TASK PROMPT: Only those lines in the data below from the line containing "400x400 pixels." through the line containing "Task: Click the red NPV -20% legend marker", both included, should be restated word for word.

THE DATA:
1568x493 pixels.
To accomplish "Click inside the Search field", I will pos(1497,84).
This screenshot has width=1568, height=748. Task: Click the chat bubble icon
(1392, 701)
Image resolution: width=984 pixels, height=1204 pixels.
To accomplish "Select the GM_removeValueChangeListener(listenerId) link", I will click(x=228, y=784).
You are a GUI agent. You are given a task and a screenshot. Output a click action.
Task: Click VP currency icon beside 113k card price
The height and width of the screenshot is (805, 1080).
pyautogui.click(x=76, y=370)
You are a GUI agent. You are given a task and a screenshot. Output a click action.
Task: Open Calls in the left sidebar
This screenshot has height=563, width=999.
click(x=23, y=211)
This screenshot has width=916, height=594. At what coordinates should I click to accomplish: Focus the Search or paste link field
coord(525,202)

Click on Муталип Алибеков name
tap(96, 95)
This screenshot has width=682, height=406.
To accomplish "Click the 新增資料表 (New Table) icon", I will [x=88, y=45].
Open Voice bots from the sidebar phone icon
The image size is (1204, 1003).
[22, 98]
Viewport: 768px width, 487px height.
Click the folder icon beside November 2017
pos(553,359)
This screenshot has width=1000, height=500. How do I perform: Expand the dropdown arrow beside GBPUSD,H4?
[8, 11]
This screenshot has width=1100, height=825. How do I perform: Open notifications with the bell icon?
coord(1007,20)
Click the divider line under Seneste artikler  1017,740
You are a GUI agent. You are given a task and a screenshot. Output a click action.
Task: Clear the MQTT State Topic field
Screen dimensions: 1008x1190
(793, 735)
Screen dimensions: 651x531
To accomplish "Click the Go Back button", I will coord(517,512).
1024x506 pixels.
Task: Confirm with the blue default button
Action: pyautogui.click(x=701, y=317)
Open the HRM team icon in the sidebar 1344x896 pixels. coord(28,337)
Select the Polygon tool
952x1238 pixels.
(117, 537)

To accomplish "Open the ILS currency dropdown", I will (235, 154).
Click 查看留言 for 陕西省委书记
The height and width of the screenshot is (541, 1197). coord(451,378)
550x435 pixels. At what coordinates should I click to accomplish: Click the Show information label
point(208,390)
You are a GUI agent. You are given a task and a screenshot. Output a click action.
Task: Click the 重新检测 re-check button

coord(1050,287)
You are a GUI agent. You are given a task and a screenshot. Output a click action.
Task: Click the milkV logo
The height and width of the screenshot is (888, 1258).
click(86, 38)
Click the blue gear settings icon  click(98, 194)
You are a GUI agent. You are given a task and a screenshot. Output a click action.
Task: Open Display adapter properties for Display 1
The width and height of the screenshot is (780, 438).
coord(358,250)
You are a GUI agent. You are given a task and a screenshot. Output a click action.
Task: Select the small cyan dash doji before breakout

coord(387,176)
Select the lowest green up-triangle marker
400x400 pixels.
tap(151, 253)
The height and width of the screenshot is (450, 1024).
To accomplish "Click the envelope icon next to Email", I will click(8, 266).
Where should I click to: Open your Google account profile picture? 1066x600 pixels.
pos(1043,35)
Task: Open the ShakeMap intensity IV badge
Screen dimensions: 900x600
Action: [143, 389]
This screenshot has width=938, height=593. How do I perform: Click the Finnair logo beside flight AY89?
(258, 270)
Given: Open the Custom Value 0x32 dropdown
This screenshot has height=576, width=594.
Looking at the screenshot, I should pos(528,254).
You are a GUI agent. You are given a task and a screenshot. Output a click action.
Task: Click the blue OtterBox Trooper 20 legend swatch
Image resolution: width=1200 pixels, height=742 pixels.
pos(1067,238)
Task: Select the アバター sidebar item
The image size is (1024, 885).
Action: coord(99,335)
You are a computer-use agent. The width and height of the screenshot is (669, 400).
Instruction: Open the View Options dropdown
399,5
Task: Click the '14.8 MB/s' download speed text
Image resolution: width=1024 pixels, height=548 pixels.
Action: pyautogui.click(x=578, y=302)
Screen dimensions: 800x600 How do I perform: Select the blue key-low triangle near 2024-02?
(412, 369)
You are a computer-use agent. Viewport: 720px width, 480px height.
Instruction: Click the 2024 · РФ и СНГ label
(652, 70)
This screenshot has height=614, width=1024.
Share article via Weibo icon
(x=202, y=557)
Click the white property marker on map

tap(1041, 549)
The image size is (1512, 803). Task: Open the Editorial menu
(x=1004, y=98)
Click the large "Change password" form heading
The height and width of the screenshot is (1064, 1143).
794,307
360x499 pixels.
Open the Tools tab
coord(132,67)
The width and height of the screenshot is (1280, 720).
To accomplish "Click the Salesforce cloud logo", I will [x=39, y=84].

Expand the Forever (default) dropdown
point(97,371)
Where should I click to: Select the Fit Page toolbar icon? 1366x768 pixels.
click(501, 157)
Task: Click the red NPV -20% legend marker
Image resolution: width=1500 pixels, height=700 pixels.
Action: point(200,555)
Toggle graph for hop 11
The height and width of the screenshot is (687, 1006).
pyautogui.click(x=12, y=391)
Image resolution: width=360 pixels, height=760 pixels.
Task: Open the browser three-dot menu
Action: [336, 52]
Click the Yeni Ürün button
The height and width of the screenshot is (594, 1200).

EXPECTED OUTPUT:
400x400 pixels.
tap(151, 253)
The height and width of the screenshot is (450, 1024).
To accomplish "Click the envelope icon next to Email", I will click(8, 266).
Where should I click to: Open your Google account profile picture? 1066x600 pixels.
pos(1043,35)
Task: Open the ShakeMap intensity IV badge
Screen dimensions: 900x600
Action: [143, 389]
This screenshot has width=938, height=593. How do I perform: Click the Finnair logo beside flight AY89?
(258, 270)
Given: Open the Custom Value 0x32 dropdown
This screenshot has height=576, width=594.
Looking at the screenshot, I should pos(528,254).
You are a GUI agent. You are given a task and a screenshot. Output a click action.
Task: Click the blue OtterBox Trooper 20 legend swatch
Image resolution: width=1200 pixels, height=742 pixels.
pos(1067,238)
Task: Select the アバター sidebar item
The image size is (1024, 885).
Action: coord(99,335)
You are a computer-use agent. The width and height of the screenshot is (669, 400).
Instruction: Open the View Options dropdown
399,5
Task: Click the '14.8 MB/s' download speed text
Image resolution: width=1024 pixels, height=548 pixels.
Action: pyautogui.click(x=578, y=302)
Screen dimensions: 800x600 How do I perform: Select the blue key-low triangle near 2024-02?
(412, 369)
You are a computer-use agent. Viewport: 720px width, 480px height.
Instruction: Click the 2024 · РФ и СНГ label
(652, 70)
This screenshot has height=614, width=1024.
Share article via Weibo icon
(x=202, y=557)
Click the white property marker on map

tap(1041, 549)
The image size is (1512, 803). Task: Open the Editorial menu
(x=1004, y=98)
Click the large "Change password" form heading
The height and width of the screenshot is (1064, 1143).
794,307
360x499 pixels.
Open the Tools tab
coord(132,67)
The width and height of the screenshot is (1280, 720).
To accomplish "Click the Salesforce cloud logo", I will [x=39, y=84].

Expand the Forever (default) dropdown
point(97,371)
Where should I click to: Select the Fit Page toolbar icon? 1366x768 pixels.
click(501, 157)
Task: Click the red NPV -20% legend marker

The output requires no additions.